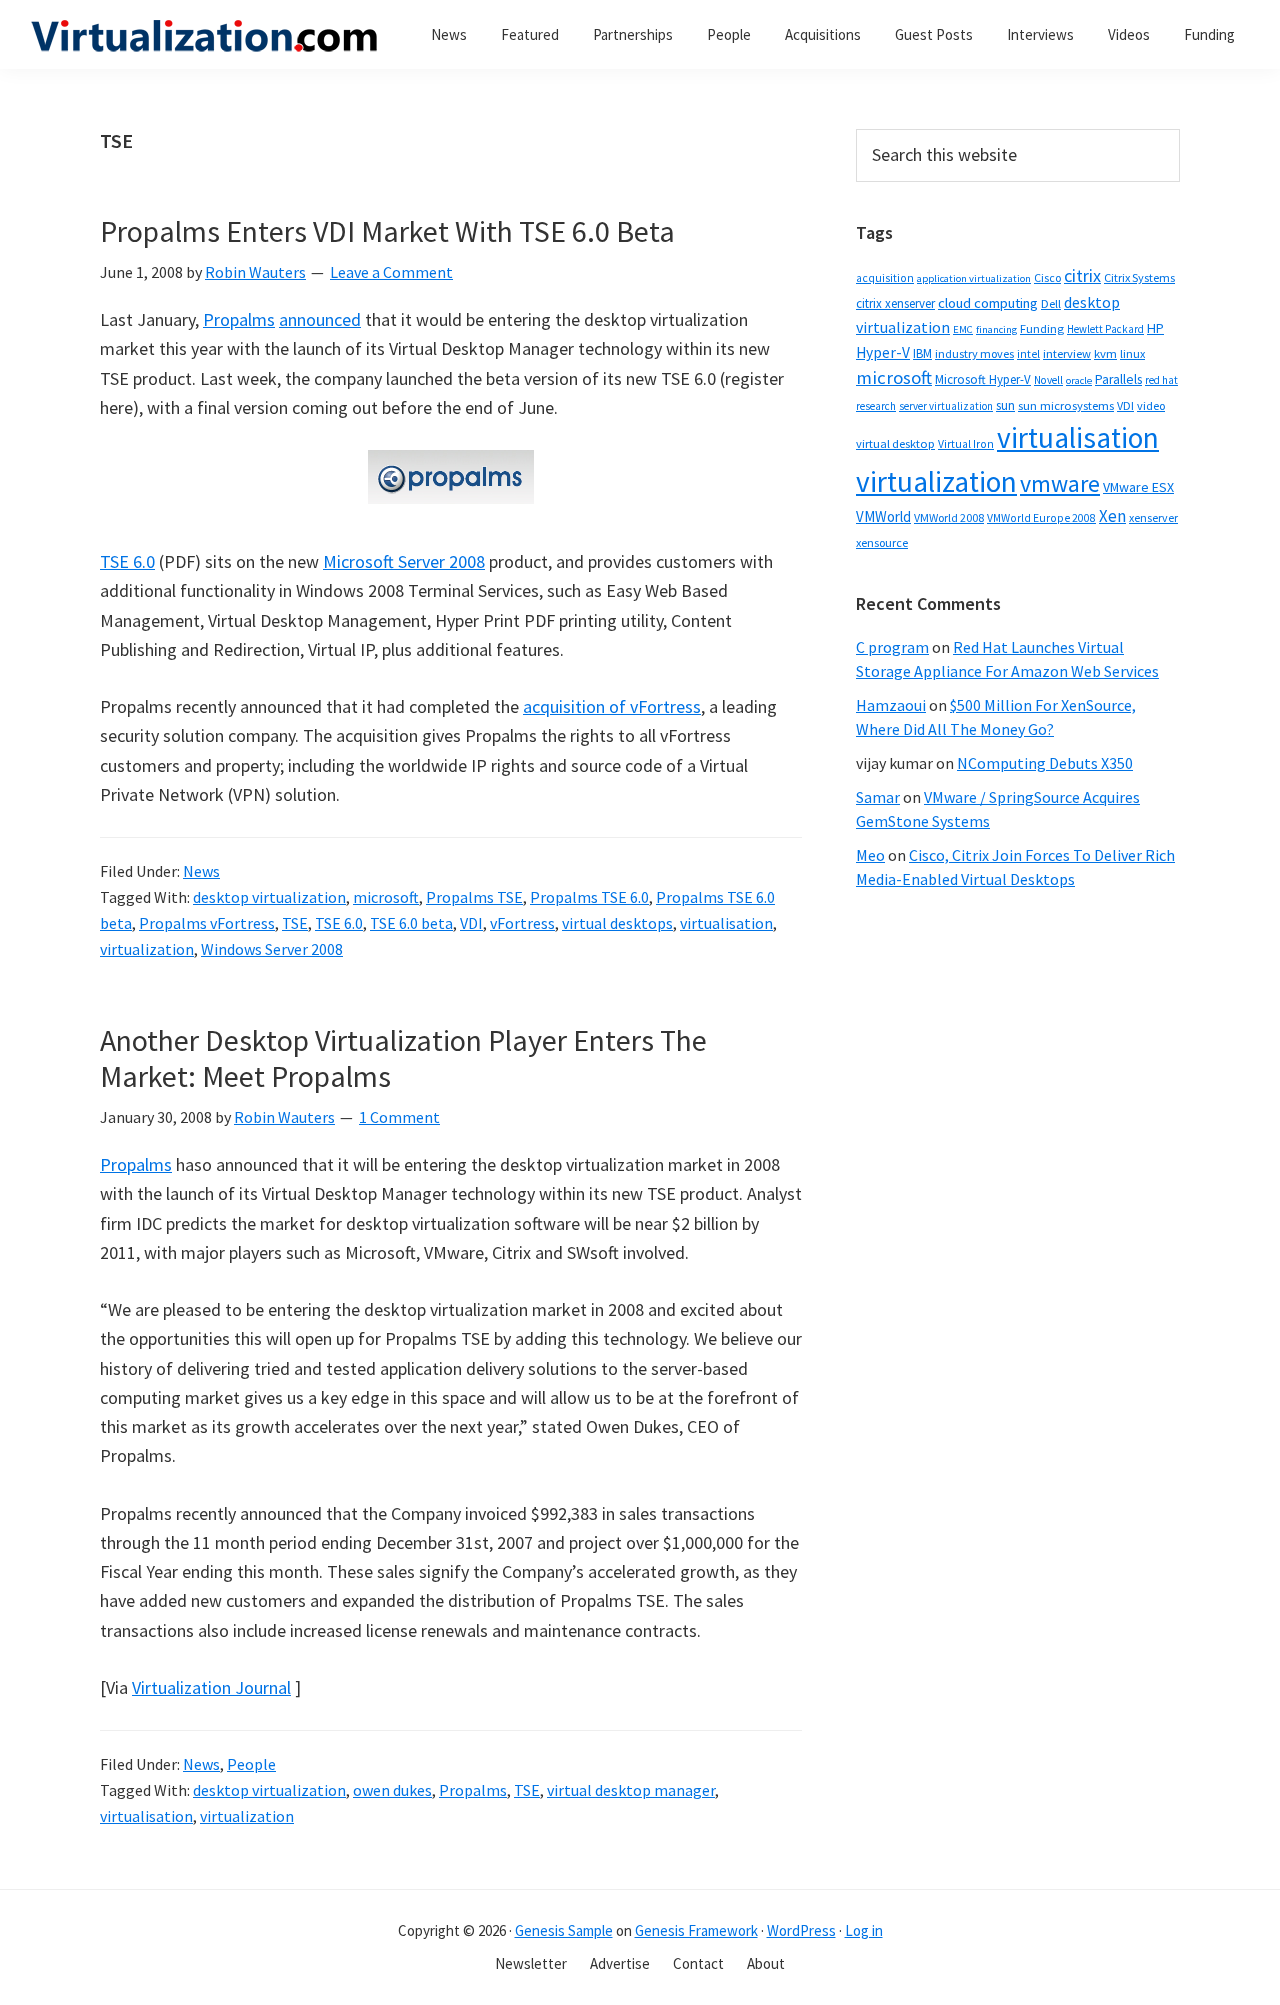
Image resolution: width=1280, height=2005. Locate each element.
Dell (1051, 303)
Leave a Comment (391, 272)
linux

##############################

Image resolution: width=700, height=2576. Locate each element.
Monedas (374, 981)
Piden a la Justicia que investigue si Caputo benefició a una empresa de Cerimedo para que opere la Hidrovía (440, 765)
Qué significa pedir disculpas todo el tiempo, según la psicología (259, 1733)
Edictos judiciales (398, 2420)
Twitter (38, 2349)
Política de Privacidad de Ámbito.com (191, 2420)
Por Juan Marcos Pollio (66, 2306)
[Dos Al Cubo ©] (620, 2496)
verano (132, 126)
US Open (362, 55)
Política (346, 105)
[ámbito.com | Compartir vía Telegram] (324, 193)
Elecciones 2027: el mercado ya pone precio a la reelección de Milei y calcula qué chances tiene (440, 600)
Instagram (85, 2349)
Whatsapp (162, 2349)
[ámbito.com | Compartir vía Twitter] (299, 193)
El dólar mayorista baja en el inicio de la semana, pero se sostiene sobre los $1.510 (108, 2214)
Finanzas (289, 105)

##############################

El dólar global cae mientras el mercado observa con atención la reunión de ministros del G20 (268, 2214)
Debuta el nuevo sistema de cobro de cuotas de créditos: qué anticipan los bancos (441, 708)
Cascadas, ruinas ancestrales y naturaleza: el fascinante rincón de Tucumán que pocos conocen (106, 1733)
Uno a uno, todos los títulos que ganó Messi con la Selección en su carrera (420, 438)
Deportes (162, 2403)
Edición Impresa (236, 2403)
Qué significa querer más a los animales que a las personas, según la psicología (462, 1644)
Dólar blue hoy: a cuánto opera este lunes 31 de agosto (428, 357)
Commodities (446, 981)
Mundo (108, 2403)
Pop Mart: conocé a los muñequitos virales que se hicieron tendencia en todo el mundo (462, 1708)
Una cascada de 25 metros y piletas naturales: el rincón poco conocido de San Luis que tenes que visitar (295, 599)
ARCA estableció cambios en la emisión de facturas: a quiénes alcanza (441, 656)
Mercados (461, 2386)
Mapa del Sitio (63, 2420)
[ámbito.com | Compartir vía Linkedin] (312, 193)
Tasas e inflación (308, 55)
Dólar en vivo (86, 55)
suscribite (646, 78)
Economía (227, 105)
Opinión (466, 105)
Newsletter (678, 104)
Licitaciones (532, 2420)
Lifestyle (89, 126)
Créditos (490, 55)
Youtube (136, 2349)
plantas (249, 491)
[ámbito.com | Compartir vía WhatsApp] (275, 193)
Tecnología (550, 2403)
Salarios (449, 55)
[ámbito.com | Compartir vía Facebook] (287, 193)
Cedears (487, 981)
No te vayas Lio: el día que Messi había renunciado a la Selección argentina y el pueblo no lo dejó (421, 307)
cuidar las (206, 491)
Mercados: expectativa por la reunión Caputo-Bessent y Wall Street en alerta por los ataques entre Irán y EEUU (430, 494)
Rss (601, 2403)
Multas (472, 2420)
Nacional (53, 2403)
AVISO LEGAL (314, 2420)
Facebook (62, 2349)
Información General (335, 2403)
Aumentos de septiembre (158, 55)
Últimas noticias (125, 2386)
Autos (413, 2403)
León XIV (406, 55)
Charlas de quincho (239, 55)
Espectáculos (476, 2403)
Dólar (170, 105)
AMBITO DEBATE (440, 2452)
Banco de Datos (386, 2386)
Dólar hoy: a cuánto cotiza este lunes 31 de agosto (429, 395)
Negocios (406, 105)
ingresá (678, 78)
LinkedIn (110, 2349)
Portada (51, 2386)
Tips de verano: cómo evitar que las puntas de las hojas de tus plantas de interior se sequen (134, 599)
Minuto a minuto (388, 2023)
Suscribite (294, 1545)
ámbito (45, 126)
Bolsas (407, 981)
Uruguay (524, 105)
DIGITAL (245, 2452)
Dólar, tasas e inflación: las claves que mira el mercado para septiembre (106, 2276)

##############################

Your answer must be one number: how many lines of the entries hold the string "height".

2